# 1. Introduction

# 2. Data Loading & Cleaning

# 3. Basic Description

# 4. EDA & 

In [None]:
import pandas as pd
import numpy as np
import plotly.express as px

In [None]:
df = pd.read_csv('../input/database-film-indonesia/indonesian_movies.csv')
df.head()

In [None]:
df.columns

In [None]:
print(df.info(),'\n\n')

print(df.isnull().sum())

In [None]:
df.votes                = df.votes.apply(lambda x: x.replace(',','')).astype('int')
df.actors               = df.actors.apply(lambda x: x[1:-1].replace("'","").split(', '))
df.runtime              = df.runtime.str.replace(r'\D', '').astype('float')
df.movie_id             = df.movie_id.astype('category')

In [None]:
lis=[]
for i in range(1272):
    if df["year"][i] > 2010:
        lis.append('2010-2020')
    elif df["year"][i] <= 2010 and df["year"][i] > 2000:
        lis.append('2000-2010')
    elif df["year"][i] <= 2000 and df["year"][i] > 1990:
        lis.append('1990-2000')
    elif df["year"][i] <= 1990 and df["year"][i] > 1980:
        lis.append('1980-1990')
    elif df["year"][i] <= 1980 and df["year"][i] > 1970:
        lis.append('1970-1980')
    elif df["year"][i] <= 1970 and df["year"][i] > 1960:
        lis.append('1960-1970')
    elif df["year"][i] <= 1960 and df["year"][i] > 1950:
        lis.append('1950-1960')
    else:
        lis.append('<1950')
df['decade'] = lis

- Changing the 'votes' and 'runtime' data type as numerical type to enabling EDA
- Changing the 'actor' data type into list by splitting the string type values for later analysis
- Adding 'decade' variable to classify the movies into a more relevant timeline

In [None]:
#fill the 'nan' value in variable 'directors'
df.directors[137] = str(df.directors[137]).replace('nan','Amar Mukhi')
df.directors[222] = str(df.directors[222]).replace('nan','Tema Patrosza')
df.directors[426] = str(df.directors[426]).replace('nan','Indra Gunawan')
df.directors[1022] = str(df.directors[1022]).replace('nan','Steady Rimba')
df.directors[1046] = str(df.directors[1046]).replace('nan','S.A. Karim')
df.directors[1255] = str(df.directors[1255]).replace('nan','AN Alcaff')
df.directors[1270] = str(df.directors[1270]).replace('nan','Joshua Wong')

In [None]:
#fill the 'nan' values of variable 'runtime'
df['runtime']=df['runtime'].fillna(df.groupby(['decade'])['runtime'].transform('mean'))
df['runtime'].isnull().sum()

- There are some columns of the Data consist of null values such as description, genre, rating, directors, and runtime column. 
- The 'directors' column consist of the least number of null values, and we feel like we can fill it with some information gathered from the internet, so we do it.
- Because the 'runtime' column consists with numerical value, We can fill it with the mean of movies.
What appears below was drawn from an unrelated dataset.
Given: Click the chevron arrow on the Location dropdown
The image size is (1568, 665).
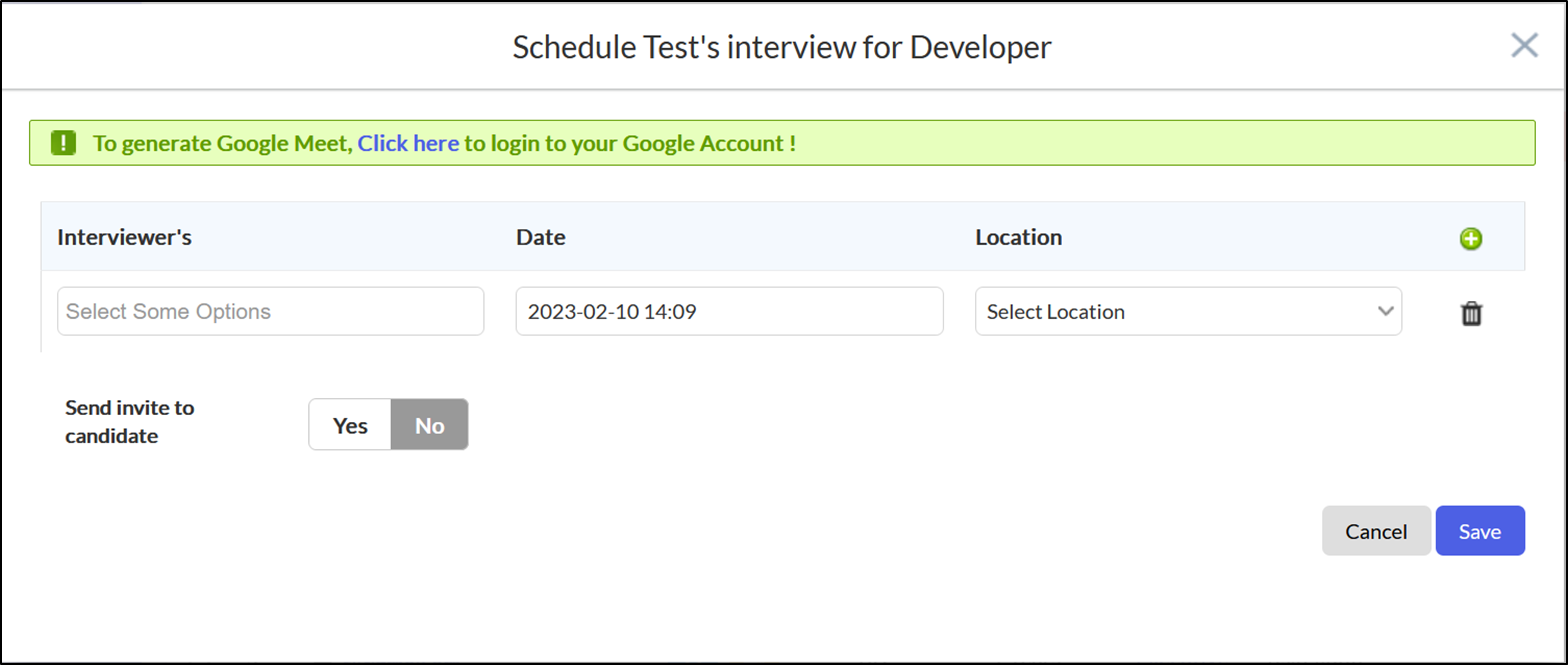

For each null value, we calculated the mean with every movies in particular decade represents the movie, because we thought that the average of film runtimes is changing over the decades.
- The rest of column with null values are ignored for now, because they consist a non numerical values.

In [None]:
df.describe()

From a quick describe of the data, we learn that:
 - The data are about Indonesian movies made over the years of 1926 - 2020.
 - From the 'year' variable, the median is 2011. It means the data distributed more to the latter year.<br>

We can further run the Exploratory Data Analysis and look for:
 - Most movie genres ever been made over the years
 - Best movies based on users rating
 - Most active Actors who played in the most movies

In [None]:
df_g                = df.groupby(['genre']).size().reset_index()
df_g ['percentage'] = df.groupby(['genre']).size().apply(lambda x: 100*x/ df.groupby(['genre']).size().sum()).values
df_g.columns        = ['genre','counts','percentage']
fig                 = px.bar (df_g, 
                              x='genre',
                              y = 'counts',
                              color='genre',
                              text=df_g['percentage'].apply(lambda x: '{0:1.2f}%'.format(x)),
                              title= 'Indonesian Movies by Genre')
fig.show()


df_g                = df.groupby(['decade']).size().reset_index()
df_g ['percentage'] = df.groupby(['decade']).size().apply(lambda x: 100*x/ df.groupby(['decade']).size().sum()).values
df_g.columns        = ['decade','counts','percentage']
fig                 = px.bar (df_g, 
                              x = df_g['decade'],
                              y = 'counts',
                              color='decade',
                              text=df_g['percentage'].apply(lambda x: '{0:1.2f}%'.format(x)),
                              title= 'Indonesian Movies by Decade')
fig.update_xaxes(categoryorder='array', categoryarray= ['<1950','1950-1960','1960-1970','1970-1980','1980-1990','1990-2000','2000-2010','2010-2020'])
fig.show()

In [None]:
df.sort_values(by='year').head()

# Exploratory Data Analysis
From the EDA we found that :
- First Indonesian Movie that been made was a Fantasy movie called 'Loetoeng Kasarung' by L. Heuveldorp back in 1926.
- Indonesian movies are dominated by the genre of 'Drama'.
- Indonesian Movies have been produced most at the 2010s.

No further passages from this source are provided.